§ **Exercise instructions**: Taking the line containing "Collapse the font" as the first and the last line of the entries as the end, reproduce every line between them exactly, including both.

§ **Collected data entries**:
########
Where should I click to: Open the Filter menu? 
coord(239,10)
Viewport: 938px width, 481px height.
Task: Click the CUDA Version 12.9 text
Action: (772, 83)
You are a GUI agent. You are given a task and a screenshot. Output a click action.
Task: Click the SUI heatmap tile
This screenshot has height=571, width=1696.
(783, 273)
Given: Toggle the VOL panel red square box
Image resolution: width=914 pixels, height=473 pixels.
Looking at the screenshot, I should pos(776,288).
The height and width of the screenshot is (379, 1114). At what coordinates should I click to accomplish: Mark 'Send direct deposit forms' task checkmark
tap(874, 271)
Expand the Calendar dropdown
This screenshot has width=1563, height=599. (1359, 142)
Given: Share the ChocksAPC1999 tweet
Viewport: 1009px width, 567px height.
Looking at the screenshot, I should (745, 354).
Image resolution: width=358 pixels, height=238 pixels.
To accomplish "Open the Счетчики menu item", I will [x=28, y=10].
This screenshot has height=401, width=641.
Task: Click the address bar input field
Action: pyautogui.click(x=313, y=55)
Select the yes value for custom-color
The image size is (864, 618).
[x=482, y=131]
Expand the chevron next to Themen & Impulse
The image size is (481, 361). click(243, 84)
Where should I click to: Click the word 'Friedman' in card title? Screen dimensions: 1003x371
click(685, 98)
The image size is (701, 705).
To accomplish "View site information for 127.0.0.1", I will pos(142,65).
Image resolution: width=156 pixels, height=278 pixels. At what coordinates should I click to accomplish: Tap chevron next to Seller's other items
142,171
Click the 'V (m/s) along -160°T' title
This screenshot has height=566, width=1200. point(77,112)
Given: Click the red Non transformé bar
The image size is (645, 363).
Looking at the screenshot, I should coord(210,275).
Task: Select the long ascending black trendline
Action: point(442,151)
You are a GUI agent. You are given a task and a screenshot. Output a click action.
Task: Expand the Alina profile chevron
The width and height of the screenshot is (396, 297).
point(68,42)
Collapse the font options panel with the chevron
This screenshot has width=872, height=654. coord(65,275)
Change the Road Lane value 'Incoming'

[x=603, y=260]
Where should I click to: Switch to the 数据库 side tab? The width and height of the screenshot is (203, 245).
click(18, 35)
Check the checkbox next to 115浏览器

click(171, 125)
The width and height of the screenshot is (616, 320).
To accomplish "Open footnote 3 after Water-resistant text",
########
§ **Result for this task**:
Collapse the font options panel with the chevron
This screenshot has width=872, height=654. coord(65,275)
Change the Road Lane value 'Incoming'

[x=603, y=260]
Where should I click to: Switch to the 数据库 side tab? The width and height of the screenshot is (203, 245).
click(18, 35)
Check the checkbox next to 115浏览器

click(171, 125)
The width and height of the screenshot is (616, 320).
To accomplish "Open footnote 3 after Water-resistant text",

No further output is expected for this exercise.